Nixon RD, Ellis AA, Nehmy TJ, Ball SA. J. Clin. Child Adolesc. Psychol. 2010; 39(4): 588-596.

Affiliation

School of Psychology, Flinders University.

Copyright

(Copyright © 2010, Informa - Taylor and Francis Group)

DOI

10.1080/15374416.2010.486322

PMID

20589569

Abstract

Three screening methods to predict posttraumatic stress disorder (PTSD) and depression symptoms in children following single-incident trauma were tested. Children and adolescents (N = 90; aged 7-17 years) were assessed within 4 weeks of an injury that led to hospital treatment and followed up 3 and 6 months later.
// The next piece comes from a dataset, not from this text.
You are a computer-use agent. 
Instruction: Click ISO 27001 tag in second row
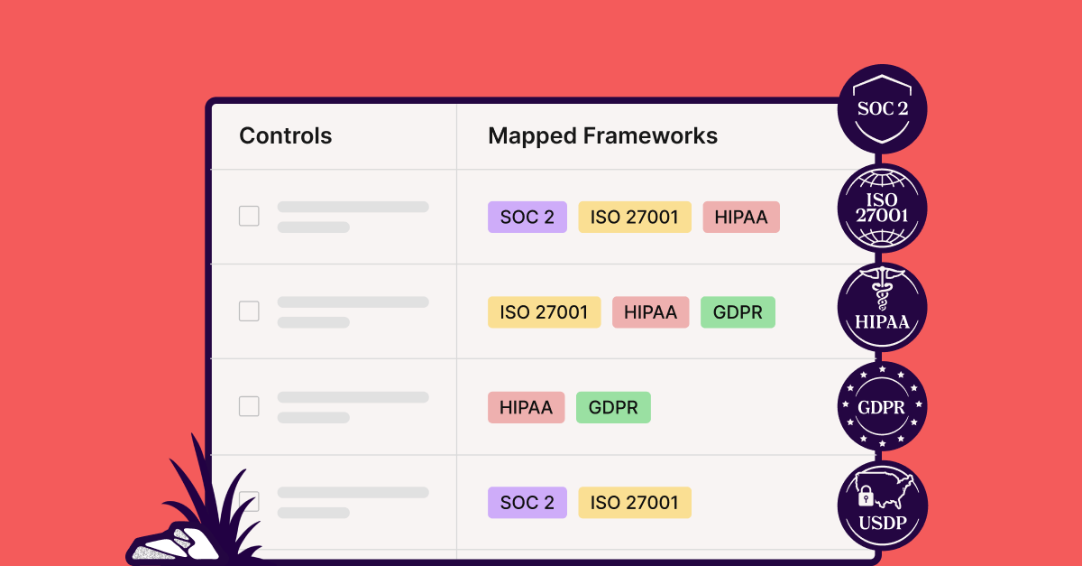point(544,312)
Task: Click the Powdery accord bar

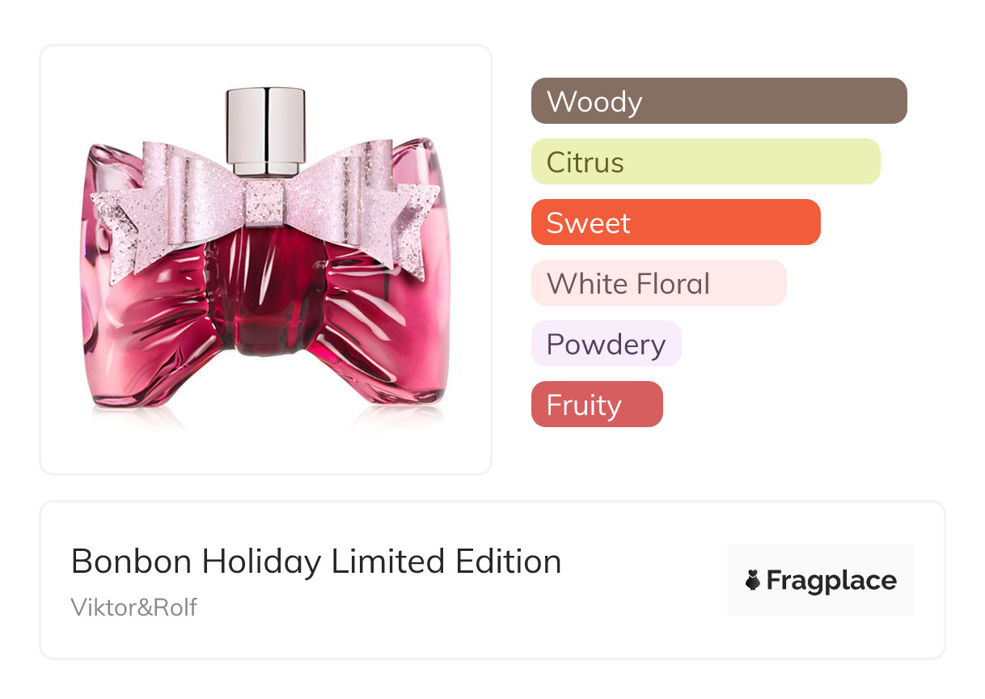Action: tap(606, 344)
Screening methods were adapted from existing instruments and examined (a) an Australian version of the Screening Tool for Predictors of PTSD (STEPP-AUS), (b) an abbreviated measure of initial PTSD severity, and (c) an abbreviated measure of initial maladaptive trauma-specific beliefs. The STEPP-AUS correctly identified 89% of the children who developed PTSD at 6-month follow-up and the 69% of children who were non-PTSD. Predictive performance of the others instruments was generally poor, and no instrument consistently predicted subclinical levels of depression.